§ EXERCISE
List every step acjb007 describes taking to put the rabbits into a calm state in the forum thread on hypnotizing rabbits, in order.

# Hypnotizing my rabbits, is it bad?



## acjb007 (Feb 5, 2009)

Saw a guy in the paper called the rabbit whisperer. He puts rabbits into a relaxed state before op's or being examined so they don't get stressed. Thought I'd try what he did and.........it works!!! Might sound cruel ( I hope it's not) but all I did was gently stroke my rabbits until calm then gently turn them on their back and massage their front legs and then they go all relaxed and calm. One even falls asleep instantly. Afterwards she is all happy as if shes had a deep sleep. I was just a bit concerned by turning them on their backs it might restrict their breathing as they become relaxed so fast. Seen video's on youtube

YouTube - Hypnosis for bunnies. Hypnotize rabbit with Wendi Friesen,

of people doing the same thing.

have you done it? Don't want to do it if it's putting them at risk.


----------



## Kammie (Apr 4, 2009)

Its cruel it puts the rabbit in a state of extreme fear, thats why they look relaxed. Its a survival defence they go limp and relaxed so the fox or dog will think the rabbit is dead nad relax thier grip giving the rabbit a chance to bolt. 

I know some breeders use this as a way of clipping nails and generally checking bunnies bellies but these rabbits have had this done to them since birth and are used to it whereas the average person hearing about it and trying it themselves on their own pet rabbit can put the rabbit under a lot of stress.


----------

§ INFORMATION SUPPLIED

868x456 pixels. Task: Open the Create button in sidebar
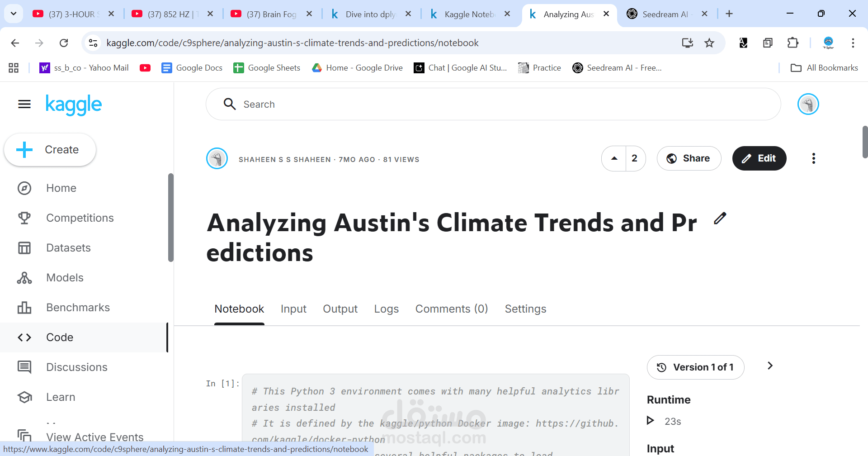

---

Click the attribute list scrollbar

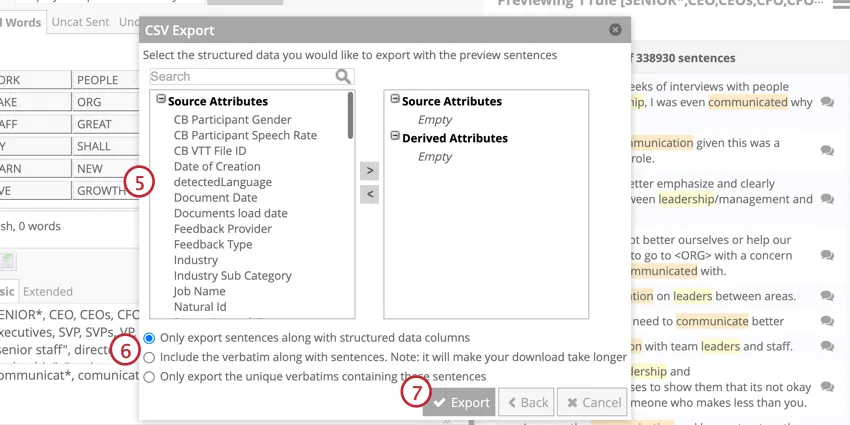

§ FINISHED TASK
1. Gently stroke the rabbits until they are calm.
2. Gently turn them on their backs.
3. Massage their front legs.